▶ КОРОТКАЯ ЗАДАЧА 1
Продублируйте без изменений часть статьи об онтологии сообщества, которая открывается словами «В изложенных ниже» и завершается словами «Аристотель, герменевтика, интерпретация.».

▶ ФРАГМЕНТ ДОКУМЕНТА
━━━━━━━━━━━━━━━━━━━━━━━━━━━━━━

Онтология сообщества как стратегия "эффектизации" общества

Вестник Самарской гуманитарной академии. Выпуск «Философия. Филология. » – 2010. – № 2 (8) стр.10-15

© М. А. Богатов

 

В изложенных ниже тезисах речь идет о сообществе как особом способе мыслить общество и, вместе с тем, способе мыслить социально ориентированную онтологию. Сообщество представляется особым «эффектом» случающегося. Сообщество – это то, что позволяет быть всем устоявшимся смыслам общества. По существу, оно есть специально сконструированная реакция на устойчивое положение вещей. Принятие этой позиции позволяет понять некоторые особенности социальных проблем современности.

Ключевые слова: сообщество, общество, стоические эффекты, Делез, Ницше, Бланшо, Аристотель, герменевтика, интерпретация.

Нижеследующий текст представляет собой тезисную форму доклада, прочитанного на конференции «Герменевтика сообщества» (СамГУ, 14 октября 2010 г.). Первоначально тема выступления звучала как «Онтология сообщества в свете анонимных действий», однако, как это часто случается, заявленная тема оказалась намного шире и требовательнее, чем возможность ее изложить в положенный срок и в формате краткого сообщения. В данных условиях представляется необходимым сформулировать в сжатых тезисах то, что следовало бы раскрыть в более пространном изложении. Но поскольку тезисы в концентрированном виде содержат в себе довольно пространные рассуждения, вызвавшие появление этих самых тезисов, то в данном случае будет достаточным остановиться на предлагаемом формате текста.

1. Общество и сообщество. Прилагательные, которые используются в применении к сообществу у французских мыслителей и у тех, кто придерживается подобной стратегии мысли, носят заведомо отрицательный характер: непроизводящее (Жан-Люк Нанси), неописуемое (Морис Бланшо), грядущее (Джорджо Агамбен). Если мы посмотрим на их «положительную» сторону, то перед нами заявят о себе: производительность (характеристика, определяющая историчность общественных отношений и всего, в обществе происходящего, – по меньшей мере, следуя Марксу), описуемость (дескриптивная или понятийная схватываемость для научного познания и, соответственно, управления), настоящесть (в смысле «здесь и сейчас» и в смысле «подлинности», действительности). Все эти «положительные» характеристики относятся не к чему иному, как к теме общества, каковым предстает оно для всех, кто тематизирует сообщество. Общество является предметом для опредмеченного изучения с целью управления (манипулирования) тем, что в нем происходит, и, вместе с тем, манипулирования самим настоящим (в обоих смыслах). При этом негласно, почти аксиоматически, предполагается, что происходящее как таковое может стать предметом науки и, соответственно, манипулирования. Назовем эту аксиому оптимистически-тоталитарной. Ее оптимистичность – в слове «может», тоталитарность – в управляемости и претензии на монополию в настоящем, которая следует из этого самого «может»[1].

━━━━━━━━━━━━━━━━━━━━━━━━━━━━━━

▶ КОРОТКАЯ ЗАДАЧА 2
Оформите нумерованным списком часть строк ниже, которая начинается со строки, содержащей «How do I perform: Open», и тянется до самой последней строки. Пустые строки не включайте.

━━━━━━━━━━━━━━━━━━━━━━━━━━━━━━

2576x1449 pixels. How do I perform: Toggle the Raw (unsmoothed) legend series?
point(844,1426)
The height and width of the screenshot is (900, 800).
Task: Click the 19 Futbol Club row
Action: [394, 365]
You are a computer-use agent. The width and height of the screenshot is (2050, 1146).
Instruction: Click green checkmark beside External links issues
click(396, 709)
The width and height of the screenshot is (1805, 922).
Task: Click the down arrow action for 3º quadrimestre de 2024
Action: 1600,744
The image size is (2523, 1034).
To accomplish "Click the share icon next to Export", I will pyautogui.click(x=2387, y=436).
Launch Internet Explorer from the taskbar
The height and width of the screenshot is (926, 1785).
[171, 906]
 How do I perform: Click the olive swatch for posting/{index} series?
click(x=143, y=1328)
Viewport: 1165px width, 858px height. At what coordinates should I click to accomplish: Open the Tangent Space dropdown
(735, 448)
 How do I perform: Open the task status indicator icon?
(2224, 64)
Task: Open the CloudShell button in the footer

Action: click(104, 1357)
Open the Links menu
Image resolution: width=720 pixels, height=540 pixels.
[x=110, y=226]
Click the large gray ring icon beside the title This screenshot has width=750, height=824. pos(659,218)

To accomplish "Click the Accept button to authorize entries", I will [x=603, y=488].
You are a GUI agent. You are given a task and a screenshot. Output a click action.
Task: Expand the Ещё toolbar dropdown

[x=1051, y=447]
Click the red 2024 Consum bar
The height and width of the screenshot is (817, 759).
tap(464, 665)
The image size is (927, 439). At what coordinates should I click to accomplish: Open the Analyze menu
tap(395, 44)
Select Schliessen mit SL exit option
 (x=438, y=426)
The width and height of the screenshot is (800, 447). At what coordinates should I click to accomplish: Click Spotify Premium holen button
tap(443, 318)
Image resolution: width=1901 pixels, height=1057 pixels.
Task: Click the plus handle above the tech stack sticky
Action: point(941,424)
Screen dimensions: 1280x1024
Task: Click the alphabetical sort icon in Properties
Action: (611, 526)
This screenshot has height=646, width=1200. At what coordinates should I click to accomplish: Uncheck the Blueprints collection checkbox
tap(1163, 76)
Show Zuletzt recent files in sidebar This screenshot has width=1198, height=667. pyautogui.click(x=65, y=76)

━━━━━━━━━━━━━━━━━━━━━━━━━━━━━━

▶ РАЗБОР РЕШЕНИЯ 1
В изложенных ниже тезисах речь идет о сообществе как особом способе мыслить общество и, вместе с тем, способе мыслить социально ориентированную онтологию. Сообщество представляется особым «эффектом» случающегося. Сообщество – это то, что позволяет быть всем устоявшимся смыслам общества. По существу, оно есть специально сконструированная реакция на устойчивое положение вещей. Принятие этой позиции позволяет понять некоторые особенности социальных проблем современности.

Ключевые слова: сообщество, общество, стоические эффекты, Делез, Ницше, Бланшо, Аристотель, герменевтика, интерпретация.

▶ РАЗБОР РЕШЕНИЯ 2
1.  How do I perform: Open the task status indicator icon?
2. (2224, 64)
3. Task: Open the CloudShell button in the footer
4. Action: click(104, 1357)
5. Open the Links menu
6. Image resolution: width=720 pixels, height=540 pixels.
7. [x=110, y=226]
8. Click the large gray ring icon beside the title This screenshot has width=750, height=824. pos(659,218)
9. To accomplish "Click the Accept button to authorize entries", I will [x=603, y=488].
10. You are a GUI agent. You are given a task and a screenshot. Output a click action.
11. Task: Expand the Ещё toolbar dropdown
12. [x=1051, y=447]
13. Click the red 2024 Consum bar
14. The height and width of the screenshot is (817, 759).
15. tap(464, 665)
16. The image size is (927, 439). At what coordinates should I click to accomplish: Open the Analyze menu
17. tap(395, 44)
18. Select Schliessen mit SL exit option
19.  (x=438, y=426)
20. The width and height of the screenshot is (800, 447). At what coordinates should I click to accomplish: Click Spotify Premium holen button
21. tap(443, 318)
22. Image resolution: width=1901 pixels, height=1057 pixels.
23. Task: Click the plus handle above the tech stack sticky
24. Action: point(941,424)
25. Screen dimensions: 1280x1024
26. Task: Click the alphabetical sort icon in Properties
27. Action: (611, 526)
28. This screenshot has height=646, width=1200. At what coordinates should I click to accomplish: Uncheck the Blueprints collection checkbox
29. tap(1163, 76)
30. Show Zuletzt recent files in sidebar This screenshot has width=1198, height=667. pyautogui.click(x=65, y=76)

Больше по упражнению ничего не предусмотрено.